Will S. Korea proposal energize nuclear talks?
| SEOUL, SOUTH KOREA
No sooner had Secretary of State Condoleezza Rice landed here Tuesday, on the last leg of her Asian swing, than South Korea announced what she described Wednesday as a "very creative idea" to persuade North Korea to give up its nuclear-weapons program.
The proposal would supply 2 million kilowatts of electricity - half the foundering North's total energy needs - to be delivered across the demilitarized zone that has divided the two Koreas for decades.
Rice's measured response suggest that differences still exist between Seoul and Washington, which is committed to taking a hard line toward North Korea but is eager to smooth over any sign of a rift with South Korea in the South's pursuit of Korean reconciliation. While repeatedly insisting on her trip that North Korea give up its weapons program as a prerequisite for further aid, Rice said the South's proposal would be "very easy" to include in six-party discussions, which the North agreed this weekend to rejoin at the end of the month.
So far North Korea has given no real clue of how it will respond. North Korean leader Kim Jong Il has frequently reaffirmed his desire for a nuclear-free Korean peninsula, only to backtrack on his word. Meanwhile, analysts maintain that nuclear parity with the US is the North's ultimate goal.
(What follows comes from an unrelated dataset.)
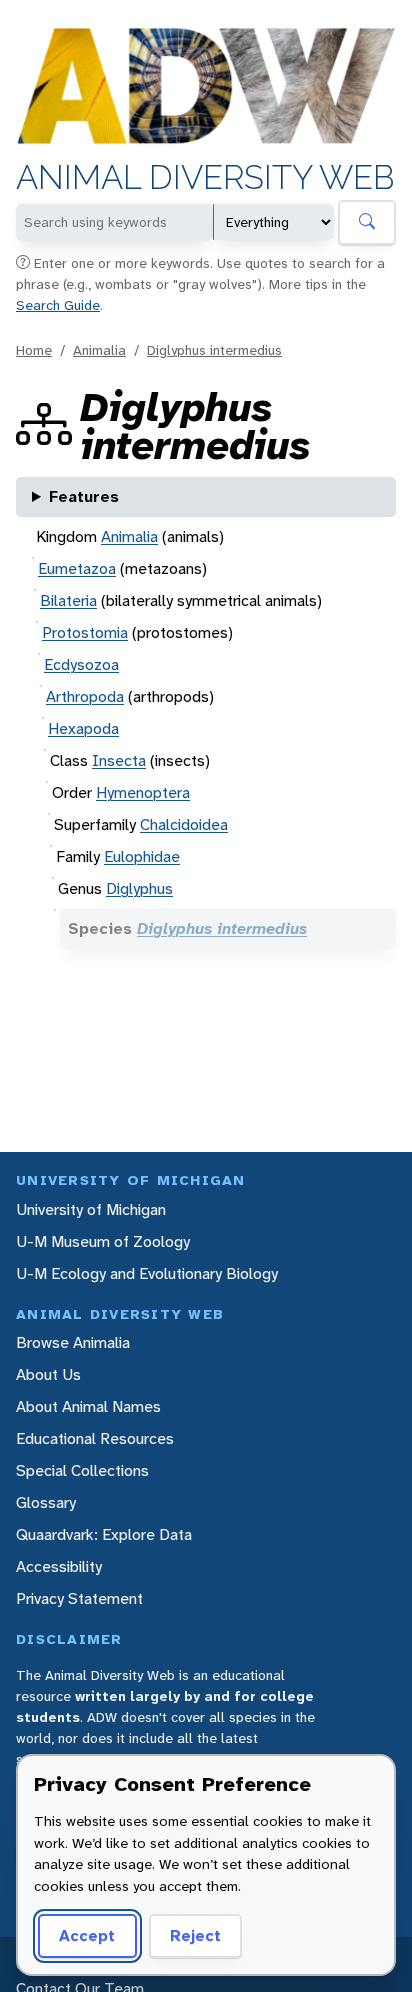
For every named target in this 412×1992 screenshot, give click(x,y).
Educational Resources (95, 1438)
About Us (48, 1374)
"North Korea wants to be a nuclear power," says Choi Jin Wook, senior research fellow at the Korea Institute of National Unification. "It wants to negotiate with the United States on that basis."
South Koreans see the latest proposal as crucial to a deal that would replace the 1994 Geneva agreement, under which North Korea stopped making warheads with plutonium. That agreement unraveled after the North in October 2002 acknowledged a separate program for building warheads with uranium. North Korea says it has resumed production of plutonium warheads but denies the existence of the uranium program.
Under the circumstances, analysts see little possibility that North Korea will quickly embrace the South Korean plan.
Mr. Choi questions whether North Korea will agree to a proposal that would place it at the mercy of the South for half its energy needs.
"North Korea would be dependent on South Korea," he says. "If things are ever going a different way, if North Korea does not give up its nuclear program, [South Korea] can't supply electricity. So our proposal is very sensitive."
Others here criticize the program, which would cost approximately $5 billion, as a burden that South Korea can ill afford.
"We are not so rich as to support North Korea," says Kim Dae Doo, senior research fellow at the Korea Institute for Defense Analysis, affiliated with the defense ministry. "We have lots to solve in [South] Korean society."
The deal will likely cost more than the price of simply installing the generators and power lines. As part of the offer, South Korea also proposes investing in mines in North Korea and then importing valuable North Korean minerals.
The United States and other countries would also have to agree to resume shipment of heavy fuel oil to the North until the electricity began to flow across the DMZ.
That's a package that South Korean officials are convinced will lead North Korea to make a deal. "They've been asking for electricity since 2000," says Foreign Minister Ban Ki Moon. "That was even before the crisis started."